What I quickly found when I chose them as majors is that I either need to know NOTHING, take action and learn along the way, or I have to be exposed to EVERYTHING before I can even start to act. So before I had declared Exercise Science as a major, I worked out 4-5 days per week. Afterwards, I barely went. This problem only compounded when I started working at a commercial gym doing personal training. My motivation was zapped. During the ensuing years though, I’ve learned so much more than I ever thought. Not only have I regained my motivation but it’s stronger than ever.
This blog then is ultimately a collection of the lessons I’ve learned on that journey and continue to learn. I’ve gotten to the point and have been exposed to enough within both fitness and psychology that I can now start to form opinions. Therefore, not only will you get the “lessons” I’ve learned, but my opinions on them.
Although I would like to say that this is it, this is the Holy Grail of knowledge and after you read this blog and learn some information you will workout forever, I know that it’s not going to happen. It’s not going to happen, because everyone is different.
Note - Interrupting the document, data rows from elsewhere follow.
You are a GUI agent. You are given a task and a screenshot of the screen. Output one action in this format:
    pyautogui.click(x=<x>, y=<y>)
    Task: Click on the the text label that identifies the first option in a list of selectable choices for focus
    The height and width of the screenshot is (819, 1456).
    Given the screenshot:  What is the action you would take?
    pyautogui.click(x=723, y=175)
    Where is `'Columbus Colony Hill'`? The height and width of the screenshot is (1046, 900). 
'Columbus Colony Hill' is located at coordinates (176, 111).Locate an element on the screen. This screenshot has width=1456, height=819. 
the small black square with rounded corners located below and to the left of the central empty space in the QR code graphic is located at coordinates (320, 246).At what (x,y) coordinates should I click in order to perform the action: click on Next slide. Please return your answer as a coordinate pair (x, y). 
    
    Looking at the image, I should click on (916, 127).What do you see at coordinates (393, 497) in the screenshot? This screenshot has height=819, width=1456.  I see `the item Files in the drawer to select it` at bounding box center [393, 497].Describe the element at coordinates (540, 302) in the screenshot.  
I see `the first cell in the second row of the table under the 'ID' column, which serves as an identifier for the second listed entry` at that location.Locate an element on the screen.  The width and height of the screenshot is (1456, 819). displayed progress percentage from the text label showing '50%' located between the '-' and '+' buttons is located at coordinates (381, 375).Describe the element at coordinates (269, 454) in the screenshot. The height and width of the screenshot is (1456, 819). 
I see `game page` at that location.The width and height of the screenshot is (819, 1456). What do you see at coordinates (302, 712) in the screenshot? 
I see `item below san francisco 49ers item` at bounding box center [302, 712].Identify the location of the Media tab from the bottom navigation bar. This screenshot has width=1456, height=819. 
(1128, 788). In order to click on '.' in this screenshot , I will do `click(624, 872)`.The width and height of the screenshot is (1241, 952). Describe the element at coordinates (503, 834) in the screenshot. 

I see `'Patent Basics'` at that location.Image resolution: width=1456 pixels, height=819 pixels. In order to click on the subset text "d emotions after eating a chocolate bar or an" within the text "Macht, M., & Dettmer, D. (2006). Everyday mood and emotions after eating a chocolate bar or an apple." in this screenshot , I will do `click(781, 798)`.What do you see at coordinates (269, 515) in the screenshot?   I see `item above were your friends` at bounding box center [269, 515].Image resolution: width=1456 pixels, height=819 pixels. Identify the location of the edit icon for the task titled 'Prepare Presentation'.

Everyone has to become “The Scientist” and “The Subject.” In other words, there are steps you have to take (do the experiment and be “the subject”) and after taking the steps, you have to see the results (be the scientist).
Therefore, if you keep an open mind, if you don’t cut yourself off from new information, you will realize that Socrates was a smart man when he said, “The more I learn, the more I learn how little I know.”
As you continue on your journey to making fitness a worthwhile endeavor in your life, I do the same with learning about the best methods for health and fitness. So although I’ve been exposed to a lot, I haven’t learned EVERYTHING. Instead I have been exposed to enough things to know what’s important, what’s not, and what to focus on. Trust me when I say though that I am still learning, still failing, still making mistakes and loving every second of it.
This Blog is that story. Hopefully it helps guide you to become more aware of your limitations and abilities so that you make the physical transformation that you desire.